§ **WHAT THE EXERCISE ASKS**: The output should consist solely of the lines running from the one that contains "Viewport: 967px width, 816px height." through the end of the records below, copied exactly.

════════════════

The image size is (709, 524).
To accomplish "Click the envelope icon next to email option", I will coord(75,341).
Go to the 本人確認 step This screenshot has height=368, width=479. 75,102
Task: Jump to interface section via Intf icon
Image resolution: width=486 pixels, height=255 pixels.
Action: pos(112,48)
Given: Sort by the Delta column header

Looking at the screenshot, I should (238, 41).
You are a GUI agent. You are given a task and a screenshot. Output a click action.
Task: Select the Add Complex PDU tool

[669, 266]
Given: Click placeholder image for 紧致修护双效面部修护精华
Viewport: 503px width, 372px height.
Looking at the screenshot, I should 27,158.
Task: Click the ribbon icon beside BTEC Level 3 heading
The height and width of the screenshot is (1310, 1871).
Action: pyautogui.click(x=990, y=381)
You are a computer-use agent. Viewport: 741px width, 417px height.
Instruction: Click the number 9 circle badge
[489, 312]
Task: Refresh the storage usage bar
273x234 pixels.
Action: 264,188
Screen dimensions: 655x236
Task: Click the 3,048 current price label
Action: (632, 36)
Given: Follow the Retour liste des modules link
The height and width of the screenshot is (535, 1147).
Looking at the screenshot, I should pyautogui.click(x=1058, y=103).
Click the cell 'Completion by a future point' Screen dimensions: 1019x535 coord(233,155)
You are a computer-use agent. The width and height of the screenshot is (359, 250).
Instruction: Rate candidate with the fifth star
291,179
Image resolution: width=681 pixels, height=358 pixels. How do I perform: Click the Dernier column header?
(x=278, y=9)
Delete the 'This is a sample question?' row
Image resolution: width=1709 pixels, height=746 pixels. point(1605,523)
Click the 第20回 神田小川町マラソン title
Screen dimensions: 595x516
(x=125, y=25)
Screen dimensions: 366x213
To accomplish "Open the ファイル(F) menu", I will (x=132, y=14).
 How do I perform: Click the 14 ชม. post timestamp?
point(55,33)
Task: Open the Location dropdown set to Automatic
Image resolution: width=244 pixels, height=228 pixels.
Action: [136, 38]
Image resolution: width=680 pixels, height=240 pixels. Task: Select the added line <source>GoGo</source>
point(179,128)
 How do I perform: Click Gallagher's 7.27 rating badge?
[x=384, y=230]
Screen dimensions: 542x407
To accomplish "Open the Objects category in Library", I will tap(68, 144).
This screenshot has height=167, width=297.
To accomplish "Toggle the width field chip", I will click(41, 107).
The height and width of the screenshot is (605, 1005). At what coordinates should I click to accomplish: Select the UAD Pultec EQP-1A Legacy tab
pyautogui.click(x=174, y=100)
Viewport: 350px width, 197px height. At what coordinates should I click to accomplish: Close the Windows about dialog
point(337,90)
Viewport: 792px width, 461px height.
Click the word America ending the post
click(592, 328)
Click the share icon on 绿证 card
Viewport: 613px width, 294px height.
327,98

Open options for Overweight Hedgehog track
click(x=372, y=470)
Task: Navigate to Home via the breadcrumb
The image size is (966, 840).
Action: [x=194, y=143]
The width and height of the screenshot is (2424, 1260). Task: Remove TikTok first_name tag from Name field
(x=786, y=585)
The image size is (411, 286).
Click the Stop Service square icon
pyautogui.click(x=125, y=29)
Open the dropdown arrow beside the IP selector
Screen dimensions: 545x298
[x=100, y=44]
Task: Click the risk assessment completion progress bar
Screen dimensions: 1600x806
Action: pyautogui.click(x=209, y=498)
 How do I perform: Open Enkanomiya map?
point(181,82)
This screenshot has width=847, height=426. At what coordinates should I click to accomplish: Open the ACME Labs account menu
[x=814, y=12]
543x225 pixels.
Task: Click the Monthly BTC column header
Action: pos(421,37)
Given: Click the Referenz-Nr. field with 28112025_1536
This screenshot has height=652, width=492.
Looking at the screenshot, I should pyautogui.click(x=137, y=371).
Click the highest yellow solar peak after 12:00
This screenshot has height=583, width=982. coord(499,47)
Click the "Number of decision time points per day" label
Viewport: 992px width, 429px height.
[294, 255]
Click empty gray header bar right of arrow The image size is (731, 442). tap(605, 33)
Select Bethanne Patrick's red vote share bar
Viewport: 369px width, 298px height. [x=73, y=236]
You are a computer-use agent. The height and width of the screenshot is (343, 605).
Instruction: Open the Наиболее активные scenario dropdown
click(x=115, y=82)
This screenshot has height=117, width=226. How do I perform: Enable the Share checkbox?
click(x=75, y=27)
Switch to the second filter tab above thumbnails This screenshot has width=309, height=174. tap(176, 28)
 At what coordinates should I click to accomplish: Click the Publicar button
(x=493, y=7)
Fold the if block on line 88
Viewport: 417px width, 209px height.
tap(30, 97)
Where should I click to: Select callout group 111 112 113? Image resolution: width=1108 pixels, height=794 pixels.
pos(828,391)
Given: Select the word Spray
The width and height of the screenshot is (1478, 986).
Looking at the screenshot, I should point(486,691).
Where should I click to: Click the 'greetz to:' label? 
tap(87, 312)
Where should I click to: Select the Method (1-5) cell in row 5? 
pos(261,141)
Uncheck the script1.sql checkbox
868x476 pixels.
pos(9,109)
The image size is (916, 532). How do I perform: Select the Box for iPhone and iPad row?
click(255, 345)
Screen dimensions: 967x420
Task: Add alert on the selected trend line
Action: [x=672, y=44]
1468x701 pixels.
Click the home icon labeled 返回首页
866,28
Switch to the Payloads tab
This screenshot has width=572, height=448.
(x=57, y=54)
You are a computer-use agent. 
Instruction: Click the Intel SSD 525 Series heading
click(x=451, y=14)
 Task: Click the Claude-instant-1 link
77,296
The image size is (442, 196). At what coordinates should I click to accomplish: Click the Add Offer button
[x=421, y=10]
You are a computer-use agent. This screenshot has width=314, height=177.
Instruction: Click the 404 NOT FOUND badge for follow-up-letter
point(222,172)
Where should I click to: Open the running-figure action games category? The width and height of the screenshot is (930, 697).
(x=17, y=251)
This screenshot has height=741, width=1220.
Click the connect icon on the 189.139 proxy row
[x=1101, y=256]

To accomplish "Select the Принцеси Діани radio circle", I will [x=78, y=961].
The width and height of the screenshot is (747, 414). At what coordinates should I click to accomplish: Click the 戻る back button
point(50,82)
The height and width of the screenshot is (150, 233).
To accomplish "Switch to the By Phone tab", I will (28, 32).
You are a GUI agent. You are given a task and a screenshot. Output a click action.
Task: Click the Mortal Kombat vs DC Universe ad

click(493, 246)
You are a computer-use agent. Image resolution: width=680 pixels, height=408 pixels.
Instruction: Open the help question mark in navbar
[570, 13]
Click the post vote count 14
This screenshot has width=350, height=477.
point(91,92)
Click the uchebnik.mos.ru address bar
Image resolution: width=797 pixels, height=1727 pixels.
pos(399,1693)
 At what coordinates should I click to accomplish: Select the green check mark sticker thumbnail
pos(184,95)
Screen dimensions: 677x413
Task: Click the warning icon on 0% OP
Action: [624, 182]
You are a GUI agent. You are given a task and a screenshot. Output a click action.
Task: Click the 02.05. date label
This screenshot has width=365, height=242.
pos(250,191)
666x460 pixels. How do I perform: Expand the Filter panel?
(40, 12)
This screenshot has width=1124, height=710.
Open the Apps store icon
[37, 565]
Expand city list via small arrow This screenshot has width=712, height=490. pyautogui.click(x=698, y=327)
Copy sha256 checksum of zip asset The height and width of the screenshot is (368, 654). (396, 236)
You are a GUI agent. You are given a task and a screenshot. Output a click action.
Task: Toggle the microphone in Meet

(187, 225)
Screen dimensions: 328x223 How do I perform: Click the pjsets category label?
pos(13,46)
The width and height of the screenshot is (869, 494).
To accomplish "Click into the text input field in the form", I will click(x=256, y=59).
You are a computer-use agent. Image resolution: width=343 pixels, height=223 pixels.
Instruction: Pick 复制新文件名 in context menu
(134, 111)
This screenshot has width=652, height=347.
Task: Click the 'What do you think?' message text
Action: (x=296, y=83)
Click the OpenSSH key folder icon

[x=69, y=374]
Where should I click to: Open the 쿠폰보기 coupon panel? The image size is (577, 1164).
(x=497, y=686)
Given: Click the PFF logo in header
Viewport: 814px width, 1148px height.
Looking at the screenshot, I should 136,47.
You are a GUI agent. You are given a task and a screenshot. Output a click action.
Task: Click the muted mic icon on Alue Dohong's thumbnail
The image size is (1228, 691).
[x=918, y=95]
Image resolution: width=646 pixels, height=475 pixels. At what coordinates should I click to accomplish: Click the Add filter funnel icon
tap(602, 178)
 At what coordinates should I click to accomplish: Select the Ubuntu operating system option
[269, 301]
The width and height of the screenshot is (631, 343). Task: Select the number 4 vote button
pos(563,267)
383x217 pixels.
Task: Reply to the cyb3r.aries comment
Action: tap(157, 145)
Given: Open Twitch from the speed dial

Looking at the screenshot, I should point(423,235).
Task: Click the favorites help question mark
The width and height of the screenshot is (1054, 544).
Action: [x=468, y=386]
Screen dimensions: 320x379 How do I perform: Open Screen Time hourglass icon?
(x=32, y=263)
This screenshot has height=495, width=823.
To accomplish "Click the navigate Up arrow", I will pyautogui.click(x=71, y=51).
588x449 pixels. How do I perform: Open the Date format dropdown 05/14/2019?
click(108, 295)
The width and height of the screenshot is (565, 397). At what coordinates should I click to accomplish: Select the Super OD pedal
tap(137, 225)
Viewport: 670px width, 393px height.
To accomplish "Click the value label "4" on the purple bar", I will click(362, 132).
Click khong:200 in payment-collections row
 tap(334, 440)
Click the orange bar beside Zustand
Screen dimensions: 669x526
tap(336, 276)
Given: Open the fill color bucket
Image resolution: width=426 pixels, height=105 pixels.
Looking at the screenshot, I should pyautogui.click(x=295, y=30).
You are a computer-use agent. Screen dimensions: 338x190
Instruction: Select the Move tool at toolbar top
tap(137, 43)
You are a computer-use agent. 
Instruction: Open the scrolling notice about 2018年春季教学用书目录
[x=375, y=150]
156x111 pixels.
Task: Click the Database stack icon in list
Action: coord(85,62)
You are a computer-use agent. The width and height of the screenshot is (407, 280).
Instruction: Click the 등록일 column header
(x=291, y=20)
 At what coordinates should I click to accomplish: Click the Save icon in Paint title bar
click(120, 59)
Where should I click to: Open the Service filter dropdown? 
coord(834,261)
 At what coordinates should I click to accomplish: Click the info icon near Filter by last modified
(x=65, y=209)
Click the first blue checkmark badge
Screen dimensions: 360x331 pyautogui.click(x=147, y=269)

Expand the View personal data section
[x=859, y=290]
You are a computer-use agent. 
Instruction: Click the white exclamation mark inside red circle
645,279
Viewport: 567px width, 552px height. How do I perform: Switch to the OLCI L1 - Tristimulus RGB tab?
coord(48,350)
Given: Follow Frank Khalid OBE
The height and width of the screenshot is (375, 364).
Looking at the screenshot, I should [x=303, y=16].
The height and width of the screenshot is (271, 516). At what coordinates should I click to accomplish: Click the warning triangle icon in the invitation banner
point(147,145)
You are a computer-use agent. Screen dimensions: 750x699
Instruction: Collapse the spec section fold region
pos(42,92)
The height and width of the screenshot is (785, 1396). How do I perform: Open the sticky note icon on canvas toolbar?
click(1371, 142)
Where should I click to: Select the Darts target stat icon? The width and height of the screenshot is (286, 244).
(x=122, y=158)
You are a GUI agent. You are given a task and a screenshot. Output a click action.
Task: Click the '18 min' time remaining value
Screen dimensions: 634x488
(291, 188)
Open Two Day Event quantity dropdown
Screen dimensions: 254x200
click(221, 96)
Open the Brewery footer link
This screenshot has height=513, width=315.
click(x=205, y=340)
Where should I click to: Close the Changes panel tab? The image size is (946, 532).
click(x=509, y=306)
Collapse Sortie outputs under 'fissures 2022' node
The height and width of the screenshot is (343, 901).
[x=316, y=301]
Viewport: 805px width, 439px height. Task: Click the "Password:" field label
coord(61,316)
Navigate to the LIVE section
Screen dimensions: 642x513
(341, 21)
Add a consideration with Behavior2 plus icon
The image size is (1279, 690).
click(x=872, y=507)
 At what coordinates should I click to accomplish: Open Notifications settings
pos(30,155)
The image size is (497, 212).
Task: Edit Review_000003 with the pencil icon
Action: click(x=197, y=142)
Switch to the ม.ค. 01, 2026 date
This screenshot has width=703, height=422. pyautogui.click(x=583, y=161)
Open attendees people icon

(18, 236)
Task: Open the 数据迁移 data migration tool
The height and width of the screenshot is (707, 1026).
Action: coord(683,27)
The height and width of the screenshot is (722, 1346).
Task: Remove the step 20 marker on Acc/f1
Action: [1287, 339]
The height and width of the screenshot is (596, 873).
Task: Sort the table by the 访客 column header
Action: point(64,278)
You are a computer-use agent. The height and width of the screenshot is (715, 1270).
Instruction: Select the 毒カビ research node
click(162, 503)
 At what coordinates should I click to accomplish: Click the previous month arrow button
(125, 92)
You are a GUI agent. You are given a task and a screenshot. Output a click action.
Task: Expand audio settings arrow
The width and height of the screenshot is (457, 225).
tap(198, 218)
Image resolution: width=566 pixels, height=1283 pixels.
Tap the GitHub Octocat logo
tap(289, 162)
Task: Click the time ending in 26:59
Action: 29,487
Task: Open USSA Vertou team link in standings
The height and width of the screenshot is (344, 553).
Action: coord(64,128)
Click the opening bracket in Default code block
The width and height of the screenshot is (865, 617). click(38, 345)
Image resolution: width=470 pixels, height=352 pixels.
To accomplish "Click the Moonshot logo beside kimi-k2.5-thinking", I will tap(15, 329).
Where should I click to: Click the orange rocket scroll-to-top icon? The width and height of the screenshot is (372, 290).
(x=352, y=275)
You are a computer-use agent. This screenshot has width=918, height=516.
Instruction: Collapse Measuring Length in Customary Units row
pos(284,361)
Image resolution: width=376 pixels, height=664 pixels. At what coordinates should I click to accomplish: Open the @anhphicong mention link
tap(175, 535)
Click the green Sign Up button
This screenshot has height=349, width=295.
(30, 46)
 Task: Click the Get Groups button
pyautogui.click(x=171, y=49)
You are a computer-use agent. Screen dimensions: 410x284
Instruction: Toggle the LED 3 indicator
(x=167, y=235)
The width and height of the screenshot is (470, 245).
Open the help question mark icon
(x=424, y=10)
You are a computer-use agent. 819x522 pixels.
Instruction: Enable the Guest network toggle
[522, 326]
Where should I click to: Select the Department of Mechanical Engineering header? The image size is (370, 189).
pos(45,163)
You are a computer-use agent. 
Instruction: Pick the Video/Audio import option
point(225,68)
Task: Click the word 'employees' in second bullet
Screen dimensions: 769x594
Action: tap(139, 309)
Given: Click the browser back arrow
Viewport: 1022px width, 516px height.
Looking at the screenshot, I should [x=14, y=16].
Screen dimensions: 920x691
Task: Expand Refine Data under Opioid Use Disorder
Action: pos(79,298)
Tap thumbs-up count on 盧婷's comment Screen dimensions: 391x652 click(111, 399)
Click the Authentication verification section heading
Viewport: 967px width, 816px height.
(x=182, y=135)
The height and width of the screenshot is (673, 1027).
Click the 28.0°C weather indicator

════════════════

§ **TASK ANSWER**:
Viewport: 967px width, 816px height.
(x=182, y=135)
The height and width of the screenshot is (673, 1027).
Click the 28.0°C weather indicator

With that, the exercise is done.